What is an Orofacial Myofunctional Disorder (OMD)? 

 

When a person is diagnosed as having an Orofacial Myofunctional Disorder (OMD), this means that the person exhibits abnormal structures of the oral and/or orofacial musculature, dental of skeletal structures that impede or interfere in development, or  abnormal functioning abilities within the oral/dental area.  Tongue Thrust is a symptom of an Orofacial Myofunctional Disorder and characterized as an irregular swallowing pattern, and/or irregular tongue placement during speech. This irregular pattern is characterized by the tongue being seen protruding through the front teeth during eating, speaking, and swallowing. Tongue thrust can be diagnosed by a speech-language pathologist, an orthodontist, or dentist. Typically, if the tongue thrust is only present when eating or swallowing, it is the orthodontist that diagnoses the condition.

 

How Do I Know if My Child Has an Orofacial Myofunctional Disorder (OMD)?
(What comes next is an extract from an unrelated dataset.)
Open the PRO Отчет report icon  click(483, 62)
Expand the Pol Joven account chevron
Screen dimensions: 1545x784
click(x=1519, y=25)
Individuals who suspect a possible Orofacial Myofunctioal Disorder (OMD) are encouraged to get treatment from a speech-language pathologist prior to having orthodontic treatment (i.e.: braces). This is because while the braces will allow for correct alignment of the teeth, this is only temporary. Once the braces have been removed, but the tongue thrust not corrected, the tongue will push the teeth out of alignment within a few months, and the person will require another period with braces to realign the teeth. Many orthodontists will not start orthodontic treatment on their patients until the tongue thrust pattern has been treated and corrected.

Speech-language pathologists work with correcting OMD issues because not only is it important for individuals to hold correct tongue placement when speaking, eating, and swallowing, but also for orthodontic reasons. When a person has tongue thrust present when swallowing, this pressure of the tongue on the teeth can cause the teeth to become misaligned, even with the aid of braces.

What Type of Treatment is Recommended for OMD?

 

Speech-language pathologists treat OMD through a series of muscular exercises, called Myofunctional Therapy. Myofunctional Therapy corrects deviant orofacial motor patterns, corrects oral musculature imbalances, and finally teaches the correct swallowing patterns. It is important to note that a Myofunctional Treatment Plan must start with these musculature exercises in order to strengthen and change the orofacial muscles. Once these muscles are primed and balanced the correct swallowing pattern can then be taught.  Myofunctioal Therapy is a very successful therapy program, when completed as prescribed.